| SELECTED TEXT |
= Beginning of Section =

You realise how much you depend on something when you cannot use it. This applies perfectly to Internet access at home, on our mobile devices and also at the office. A few days ago the Malta Information Technology Agency (MITA), which provides Internet access and IT services to government, admitted that it experienced problems on its Internet network.
“Earlier this morning at 09:55hrs internet traffic to a number of government websites and eGovernment services was disrupted. Some internal Government sites have also experienced connectivity issues. Although investigations are still underway, preliminary tests show that the disruption was caused due to a technical fault in some of the main third-party fibre connections used by Government.”
In an increasingly connected world, the chain is as strong as its weakest link. And the Internet chain is made of a lot of links, starting from your very own computer, then going out of your home or office through the telephone line or cable, then onto the Internet Service Provider, then Malta’s link with Sicily, and then the international Internet access providers. This not to mention that problem could be with the very website or online service you are trying to access.
IT companies today never guarantee a 100% efficient service or 100% uptime in terms of Internet connection. Though they very well do their best to achieve it, it’s almost impossible given the good number of factors in the equation.
MITA’s Internet service is not exception, as it is connected and to a certain extent depends on the service provided by Maltese private Internet Service Providers. Not matter how much MITA tries, it depends on them. And in case of failure, it’s tens of thousand of Public Service Employees and government entities that get affected negatively, with the result that they cannot provide critical services efficiently. In the end, it’s the citizen that suffers.

= End of Section =

Could you reproduce, word for word, the passage of the article on the government Internet disruption that begins with "In an increasingly" and ends after "in the equation."?

| SOURCE INFORMATION |
= Beginning of Section =

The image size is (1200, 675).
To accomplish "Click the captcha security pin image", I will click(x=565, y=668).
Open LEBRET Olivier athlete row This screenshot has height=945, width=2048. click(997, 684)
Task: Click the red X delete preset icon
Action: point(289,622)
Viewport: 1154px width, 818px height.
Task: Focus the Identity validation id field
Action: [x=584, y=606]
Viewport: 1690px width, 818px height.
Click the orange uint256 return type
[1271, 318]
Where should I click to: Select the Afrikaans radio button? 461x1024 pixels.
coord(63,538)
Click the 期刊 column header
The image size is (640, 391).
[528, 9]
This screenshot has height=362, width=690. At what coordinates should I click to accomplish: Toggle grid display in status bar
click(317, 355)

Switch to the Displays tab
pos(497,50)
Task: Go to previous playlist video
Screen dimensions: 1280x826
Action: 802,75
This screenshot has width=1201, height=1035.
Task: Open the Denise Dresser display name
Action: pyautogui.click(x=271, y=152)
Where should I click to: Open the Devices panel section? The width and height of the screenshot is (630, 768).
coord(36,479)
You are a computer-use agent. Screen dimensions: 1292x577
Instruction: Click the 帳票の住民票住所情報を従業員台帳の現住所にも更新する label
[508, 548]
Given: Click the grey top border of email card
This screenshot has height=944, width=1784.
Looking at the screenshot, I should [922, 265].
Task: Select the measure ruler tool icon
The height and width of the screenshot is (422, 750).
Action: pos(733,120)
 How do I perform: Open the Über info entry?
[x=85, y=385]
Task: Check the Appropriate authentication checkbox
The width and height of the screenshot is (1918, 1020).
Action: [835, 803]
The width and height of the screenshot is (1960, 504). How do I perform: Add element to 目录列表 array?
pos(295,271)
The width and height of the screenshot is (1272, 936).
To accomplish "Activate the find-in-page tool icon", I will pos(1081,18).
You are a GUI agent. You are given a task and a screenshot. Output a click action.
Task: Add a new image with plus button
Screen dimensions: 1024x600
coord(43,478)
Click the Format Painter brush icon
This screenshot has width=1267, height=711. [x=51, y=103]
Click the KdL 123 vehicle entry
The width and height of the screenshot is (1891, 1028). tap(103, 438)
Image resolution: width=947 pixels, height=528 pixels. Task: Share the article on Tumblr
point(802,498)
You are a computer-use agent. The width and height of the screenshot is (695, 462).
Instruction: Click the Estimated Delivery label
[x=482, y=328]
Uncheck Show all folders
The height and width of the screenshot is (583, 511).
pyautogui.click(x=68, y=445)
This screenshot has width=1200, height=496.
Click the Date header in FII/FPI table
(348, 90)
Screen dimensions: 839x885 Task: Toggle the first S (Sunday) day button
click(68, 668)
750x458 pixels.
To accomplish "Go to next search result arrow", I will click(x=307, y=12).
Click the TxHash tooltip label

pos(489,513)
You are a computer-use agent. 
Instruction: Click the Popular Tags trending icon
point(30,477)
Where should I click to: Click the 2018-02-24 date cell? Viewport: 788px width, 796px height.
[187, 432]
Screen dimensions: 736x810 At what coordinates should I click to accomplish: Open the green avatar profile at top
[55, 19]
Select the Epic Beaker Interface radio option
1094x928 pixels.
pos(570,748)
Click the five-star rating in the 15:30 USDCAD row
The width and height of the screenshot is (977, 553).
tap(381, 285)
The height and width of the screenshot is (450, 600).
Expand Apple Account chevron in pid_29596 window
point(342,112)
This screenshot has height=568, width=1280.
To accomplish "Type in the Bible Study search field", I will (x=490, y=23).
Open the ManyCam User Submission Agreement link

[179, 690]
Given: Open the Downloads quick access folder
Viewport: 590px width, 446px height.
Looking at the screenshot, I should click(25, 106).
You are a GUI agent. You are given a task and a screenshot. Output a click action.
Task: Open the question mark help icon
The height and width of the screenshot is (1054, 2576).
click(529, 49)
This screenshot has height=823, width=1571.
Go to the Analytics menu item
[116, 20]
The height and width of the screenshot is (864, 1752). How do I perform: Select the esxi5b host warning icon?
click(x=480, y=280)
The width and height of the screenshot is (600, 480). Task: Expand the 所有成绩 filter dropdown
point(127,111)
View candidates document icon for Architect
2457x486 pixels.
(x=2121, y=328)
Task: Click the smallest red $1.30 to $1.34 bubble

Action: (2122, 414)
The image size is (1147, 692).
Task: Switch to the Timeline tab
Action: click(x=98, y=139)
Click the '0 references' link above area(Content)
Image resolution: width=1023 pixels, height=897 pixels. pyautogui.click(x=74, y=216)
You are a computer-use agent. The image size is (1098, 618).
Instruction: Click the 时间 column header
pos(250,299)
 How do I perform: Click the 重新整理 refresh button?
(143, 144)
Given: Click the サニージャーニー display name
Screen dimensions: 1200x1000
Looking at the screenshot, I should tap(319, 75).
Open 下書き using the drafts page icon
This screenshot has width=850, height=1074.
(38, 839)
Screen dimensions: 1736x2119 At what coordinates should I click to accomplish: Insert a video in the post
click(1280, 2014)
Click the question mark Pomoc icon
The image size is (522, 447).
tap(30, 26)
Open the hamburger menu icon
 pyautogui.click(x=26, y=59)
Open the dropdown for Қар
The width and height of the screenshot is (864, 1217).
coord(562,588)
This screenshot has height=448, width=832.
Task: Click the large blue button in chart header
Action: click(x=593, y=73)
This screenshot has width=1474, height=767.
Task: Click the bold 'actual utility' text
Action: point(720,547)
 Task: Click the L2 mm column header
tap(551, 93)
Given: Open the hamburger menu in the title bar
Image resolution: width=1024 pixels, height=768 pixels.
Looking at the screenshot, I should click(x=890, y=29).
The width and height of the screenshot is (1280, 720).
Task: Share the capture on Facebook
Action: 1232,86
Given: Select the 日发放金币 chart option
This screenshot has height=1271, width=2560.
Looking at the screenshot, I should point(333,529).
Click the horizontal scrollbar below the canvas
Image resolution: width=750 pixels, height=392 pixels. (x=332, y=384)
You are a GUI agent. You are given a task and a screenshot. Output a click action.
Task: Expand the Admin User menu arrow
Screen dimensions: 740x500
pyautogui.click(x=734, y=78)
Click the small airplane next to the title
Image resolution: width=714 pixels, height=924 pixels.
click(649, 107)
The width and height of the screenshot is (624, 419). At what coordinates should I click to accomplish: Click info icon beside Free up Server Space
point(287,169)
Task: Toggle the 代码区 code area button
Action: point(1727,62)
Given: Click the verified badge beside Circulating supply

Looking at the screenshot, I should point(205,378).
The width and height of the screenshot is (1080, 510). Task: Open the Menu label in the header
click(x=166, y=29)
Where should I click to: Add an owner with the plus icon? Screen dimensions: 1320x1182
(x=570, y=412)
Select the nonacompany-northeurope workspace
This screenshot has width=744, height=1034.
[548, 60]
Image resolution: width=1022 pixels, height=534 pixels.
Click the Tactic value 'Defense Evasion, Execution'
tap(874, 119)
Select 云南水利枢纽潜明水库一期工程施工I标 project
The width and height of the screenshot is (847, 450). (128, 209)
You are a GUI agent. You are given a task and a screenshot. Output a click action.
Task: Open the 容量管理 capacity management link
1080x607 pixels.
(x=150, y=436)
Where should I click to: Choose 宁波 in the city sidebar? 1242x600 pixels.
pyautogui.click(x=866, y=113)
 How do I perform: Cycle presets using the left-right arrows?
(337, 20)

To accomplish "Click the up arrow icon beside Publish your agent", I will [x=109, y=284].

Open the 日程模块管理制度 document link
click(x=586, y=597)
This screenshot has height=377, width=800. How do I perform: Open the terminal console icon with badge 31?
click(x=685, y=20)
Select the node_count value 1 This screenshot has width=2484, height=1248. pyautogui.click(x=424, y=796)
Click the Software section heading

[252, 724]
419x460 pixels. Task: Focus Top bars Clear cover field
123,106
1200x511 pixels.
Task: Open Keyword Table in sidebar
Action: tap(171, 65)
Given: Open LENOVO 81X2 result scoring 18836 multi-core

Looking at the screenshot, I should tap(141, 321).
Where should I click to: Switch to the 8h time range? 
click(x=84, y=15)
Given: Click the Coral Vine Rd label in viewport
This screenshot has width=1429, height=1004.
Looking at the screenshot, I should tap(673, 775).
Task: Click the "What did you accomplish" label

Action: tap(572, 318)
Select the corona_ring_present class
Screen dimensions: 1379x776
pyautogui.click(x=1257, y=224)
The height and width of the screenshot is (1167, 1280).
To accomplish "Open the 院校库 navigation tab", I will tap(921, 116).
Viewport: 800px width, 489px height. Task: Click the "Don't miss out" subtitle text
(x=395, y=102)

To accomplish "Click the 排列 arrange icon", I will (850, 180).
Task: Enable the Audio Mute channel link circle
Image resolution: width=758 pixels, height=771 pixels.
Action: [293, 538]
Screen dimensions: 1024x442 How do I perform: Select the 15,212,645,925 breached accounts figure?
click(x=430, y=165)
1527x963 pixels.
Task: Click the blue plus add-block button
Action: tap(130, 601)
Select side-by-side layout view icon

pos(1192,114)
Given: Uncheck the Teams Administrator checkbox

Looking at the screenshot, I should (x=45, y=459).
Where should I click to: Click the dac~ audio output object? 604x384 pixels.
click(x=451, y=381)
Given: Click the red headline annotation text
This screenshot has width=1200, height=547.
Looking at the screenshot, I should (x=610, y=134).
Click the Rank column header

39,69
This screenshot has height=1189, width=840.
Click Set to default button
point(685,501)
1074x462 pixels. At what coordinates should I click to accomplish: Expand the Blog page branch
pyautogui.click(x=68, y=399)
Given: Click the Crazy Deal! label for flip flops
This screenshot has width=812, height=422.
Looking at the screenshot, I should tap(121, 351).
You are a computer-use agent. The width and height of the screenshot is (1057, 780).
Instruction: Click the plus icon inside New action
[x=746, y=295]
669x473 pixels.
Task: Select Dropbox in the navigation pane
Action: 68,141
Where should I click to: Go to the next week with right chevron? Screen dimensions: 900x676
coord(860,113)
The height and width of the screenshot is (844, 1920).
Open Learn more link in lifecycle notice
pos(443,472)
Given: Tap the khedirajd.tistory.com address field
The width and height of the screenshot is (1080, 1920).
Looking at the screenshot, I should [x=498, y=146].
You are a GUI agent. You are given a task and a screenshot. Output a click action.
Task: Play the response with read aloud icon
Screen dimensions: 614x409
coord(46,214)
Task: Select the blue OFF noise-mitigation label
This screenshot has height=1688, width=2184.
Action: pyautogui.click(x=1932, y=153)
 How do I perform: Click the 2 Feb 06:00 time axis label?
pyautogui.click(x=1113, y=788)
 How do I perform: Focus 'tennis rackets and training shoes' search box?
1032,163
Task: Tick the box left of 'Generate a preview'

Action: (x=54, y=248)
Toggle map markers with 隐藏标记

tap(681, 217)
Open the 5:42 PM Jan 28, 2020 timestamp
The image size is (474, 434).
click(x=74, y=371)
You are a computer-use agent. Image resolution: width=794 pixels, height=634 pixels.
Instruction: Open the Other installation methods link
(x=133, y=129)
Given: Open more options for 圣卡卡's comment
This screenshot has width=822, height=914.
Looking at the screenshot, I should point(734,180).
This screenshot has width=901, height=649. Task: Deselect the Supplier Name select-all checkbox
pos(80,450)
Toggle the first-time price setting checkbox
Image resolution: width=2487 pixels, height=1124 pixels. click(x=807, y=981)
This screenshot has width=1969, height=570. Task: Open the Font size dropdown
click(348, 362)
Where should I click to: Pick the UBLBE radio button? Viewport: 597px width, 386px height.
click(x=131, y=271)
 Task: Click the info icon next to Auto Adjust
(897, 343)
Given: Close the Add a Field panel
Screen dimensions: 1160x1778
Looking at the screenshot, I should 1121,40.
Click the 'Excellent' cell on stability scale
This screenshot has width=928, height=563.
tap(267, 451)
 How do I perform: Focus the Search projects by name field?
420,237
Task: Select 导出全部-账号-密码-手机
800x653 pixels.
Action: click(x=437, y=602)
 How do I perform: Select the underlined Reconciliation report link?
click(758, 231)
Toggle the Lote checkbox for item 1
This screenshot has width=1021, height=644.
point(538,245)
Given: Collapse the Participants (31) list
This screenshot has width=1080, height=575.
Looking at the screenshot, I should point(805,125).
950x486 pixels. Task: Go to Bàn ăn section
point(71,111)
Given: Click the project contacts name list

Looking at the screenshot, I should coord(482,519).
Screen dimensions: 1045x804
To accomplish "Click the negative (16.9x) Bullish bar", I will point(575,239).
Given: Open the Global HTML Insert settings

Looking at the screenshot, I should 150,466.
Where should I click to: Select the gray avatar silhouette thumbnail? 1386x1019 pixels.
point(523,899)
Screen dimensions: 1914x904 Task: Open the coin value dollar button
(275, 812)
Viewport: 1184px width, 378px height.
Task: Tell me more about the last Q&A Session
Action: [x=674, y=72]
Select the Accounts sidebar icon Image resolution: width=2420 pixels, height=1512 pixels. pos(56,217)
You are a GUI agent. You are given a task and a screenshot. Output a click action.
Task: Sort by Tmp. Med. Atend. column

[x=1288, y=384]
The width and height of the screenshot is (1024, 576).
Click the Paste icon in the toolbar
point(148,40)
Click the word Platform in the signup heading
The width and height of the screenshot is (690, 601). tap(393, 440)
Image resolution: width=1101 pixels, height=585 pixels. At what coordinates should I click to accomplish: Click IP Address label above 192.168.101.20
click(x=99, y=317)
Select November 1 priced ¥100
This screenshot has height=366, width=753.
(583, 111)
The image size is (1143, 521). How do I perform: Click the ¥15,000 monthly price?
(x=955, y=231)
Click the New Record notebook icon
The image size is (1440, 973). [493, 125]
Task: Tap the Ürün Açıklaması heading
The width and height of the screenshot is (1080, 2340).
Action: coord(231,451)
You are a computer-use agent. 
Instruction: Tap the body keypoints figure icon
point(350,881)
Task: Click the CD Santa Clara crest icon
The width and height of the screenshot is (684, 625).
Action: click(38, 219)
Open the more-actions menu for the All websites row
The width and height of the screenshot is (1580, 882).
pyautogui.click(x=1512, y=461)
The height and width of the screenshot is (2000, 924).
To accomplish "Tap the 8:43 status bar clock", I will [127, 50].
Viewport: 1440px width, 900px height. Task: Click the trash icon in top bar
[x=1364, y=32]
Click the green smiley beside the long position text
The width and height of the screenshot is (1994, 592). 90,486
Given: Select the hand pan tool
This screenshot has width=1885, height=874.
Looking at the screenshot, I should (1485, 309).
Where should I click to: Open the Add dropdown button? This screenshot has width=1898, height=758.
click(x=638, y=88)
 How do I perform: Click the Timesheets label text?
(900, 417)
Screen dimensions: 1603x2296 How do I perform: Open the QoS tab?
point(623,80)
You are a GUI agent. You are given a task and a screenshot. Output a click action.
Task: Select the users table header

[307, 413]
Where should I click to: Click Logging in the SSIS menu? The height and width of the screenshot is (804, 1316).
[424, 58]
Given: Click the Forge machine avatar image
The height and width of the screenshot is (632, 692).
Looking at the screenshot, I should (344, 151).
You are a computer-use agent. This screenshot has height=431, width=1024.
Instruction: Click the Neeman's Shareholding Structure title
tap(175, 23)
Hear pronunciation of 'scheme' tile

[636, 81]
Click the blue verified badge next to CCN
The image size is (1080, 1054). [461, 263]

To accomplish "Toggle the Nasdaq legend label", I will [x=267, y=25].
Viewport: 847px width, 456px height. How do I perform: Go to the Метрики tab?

= End of Section =

| EXERCISE OUTPUT |
In an increasingly connected world, the chain is as strong as its weakest link. And the Internet chain is made of a lot of links, starting from your very own computer, then going out of your home or office through the telephone line or cable, then onto the Internet Service Provider, then Malta’s link with Sicily, and then the international Internet access providers. This not to mention that problem could be with the very website or online service you are trying to access.
IT companies today never guarantee a 100% efficient service or 100% uptime in terms of Internet connection. Though they very well do their best to achieve it, it’s almost impossible given the good number of factors in the equation.